Insider Transactions & Buybacks
Corporate insiders have been selling for more than a few weeks while the market has been going up. According to a recent report from Mark Hulbert, the Vickers Weekly Insider Report index of insider transactions has jumped from 7.07:1 (sales to purchases) in mid-December 2010 to 7.74:1 in January and finally receded somewhat to a slightly less frightening 5.45:1 this past week. The editor of the insider newsletter, David Coleman, is unmistakeably bearish and has not changed his position even as the market has ignored the torrent of insider selling.
Here is the insider transaction ratio based on data from Thomson Financial:
While corporate insiders as a group are busy selling their company’s shares as fast as they can, they have no qualms about issuing buy backs of those same shares with the corporations money. According to data from TrimTabs, US share buybacks are at the highest level since the fall of Lehman Bros. Last week, $27.3 billion buybacks were announced – the highest since September 2008. Companies are continuing to use their massive cash hoard to repurchase shares.
This may make shareholders happy and drive per share earnings growth but many fret that this is a sign that performance is once again being artificially manufactured instead of earned through profitable performance or growth. According to research from Citigroup, 37% of the per share growth of earnings in the S&P 500 may be traced back to buybacks if they match last year’s pace. TrimTabs estimates put the buyback programs so far in the year slightly ahead of last year’s weekly pace.
The ISE and CBOE put call indicators were little changed from last week. The 10 day moving average of the equity only ISE Sentiment index headed back up (indicating more call buying). It finished the week at 230 suggesting that more than 230 calls were bought in the past 2 weeks for every 100 put. The 5 day moving average climbed to 241 seemingly on its way to the record breaking heights of January.
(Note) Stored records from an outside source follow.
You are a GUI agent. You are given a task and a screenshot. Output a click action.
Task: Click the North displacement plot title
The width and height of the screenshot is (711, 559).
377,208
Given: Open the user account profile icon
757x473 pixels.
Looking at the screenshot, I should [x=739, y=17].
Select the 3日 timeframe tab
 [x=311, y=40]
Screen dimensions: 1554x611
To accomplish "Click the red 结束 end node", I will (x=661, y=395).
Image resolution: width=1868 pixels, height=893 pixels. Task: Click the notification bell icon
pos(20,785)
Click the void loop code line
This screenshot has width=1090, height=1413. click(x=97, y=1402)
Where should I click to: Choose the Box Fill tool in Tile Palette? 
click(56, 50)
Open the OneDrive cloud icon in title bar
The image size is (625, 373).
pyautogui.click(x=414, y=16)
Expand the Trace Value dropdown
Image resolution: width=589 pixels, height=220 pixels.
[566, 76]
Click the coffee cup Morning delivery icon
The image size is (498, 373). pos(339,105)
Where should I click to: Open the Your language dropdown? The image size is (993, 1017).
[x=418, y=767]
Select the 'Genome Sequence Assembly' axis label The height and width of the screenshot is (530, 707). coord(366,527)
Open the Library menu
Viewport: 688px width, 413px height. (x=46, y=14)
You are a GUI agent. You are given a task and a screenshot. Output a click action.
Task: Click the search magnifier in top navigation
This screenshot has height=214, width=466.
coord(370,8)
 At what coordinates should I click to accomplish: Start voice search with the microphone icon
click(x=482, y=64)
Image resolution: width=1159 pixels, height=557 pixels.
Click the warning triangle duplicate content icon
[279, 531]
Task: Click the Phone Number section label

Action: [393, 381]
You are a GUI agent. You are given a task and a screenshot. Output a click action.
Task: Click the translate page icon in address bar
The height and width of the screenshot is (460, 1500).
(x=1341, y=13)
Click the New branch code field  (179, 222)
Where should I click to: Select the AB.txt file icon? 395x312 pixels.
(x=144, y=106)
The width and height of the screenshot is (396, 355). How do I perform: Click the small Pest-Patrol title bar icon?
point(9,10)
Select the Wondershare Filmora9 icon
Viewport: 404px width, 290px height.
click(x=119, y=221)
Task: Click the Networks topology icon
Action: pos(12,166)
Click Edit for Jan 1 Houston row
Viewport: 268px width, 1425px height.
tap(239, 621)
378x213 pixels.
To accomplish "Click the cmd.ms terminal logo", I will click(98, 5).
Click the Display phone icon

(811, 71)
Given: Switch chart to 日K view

The 10 day moving average of the CBOE (equity only) put call ratio fell slightly to 0.55 but overall, there were no daily spikes or tell tale signs of extreme exuberance. The real story in option sentiment this week is in the OEX put call ratio and more specifically the open interest ratio.
The OEX put/call ratio has been acting a bit crazy during these past few months. We’ve seen it zoom to the heavens and then crash in a schizophrenic fashion a couple of times. Frankly, the pattern is very odd and I haven’t been able to find a comparable time period in the past. Historically, the OEX put call ratio is seen as a ‘smart money’ indicator but the recent action isn’t winning it any praise.
If we instead look at the open interest ratio, the picture that emerges is much clearer. Right now the OEX open interest ratio is climbing furiously higher suggesting that there most are holding puts, waiting for the market to fall. Historically, a high level for the OI has marked market tops. As well, I noticed that when the OEX put/call ratio spike up coincides with high in open interest it tends to be a good indicator.
So the confluence of the high level of put buying (relative to calls) and the elevated OI ratio is giving me pause. Consider that we were seeing very high put buying from September 2009 throughout to January 2010. The equity market went higher, ignoring the high OEX put/call ratio. It was only when the open interest reached a peak of 1.31 in mid-January that the market topped out. The OEX OI ratio finished the week at 1.31.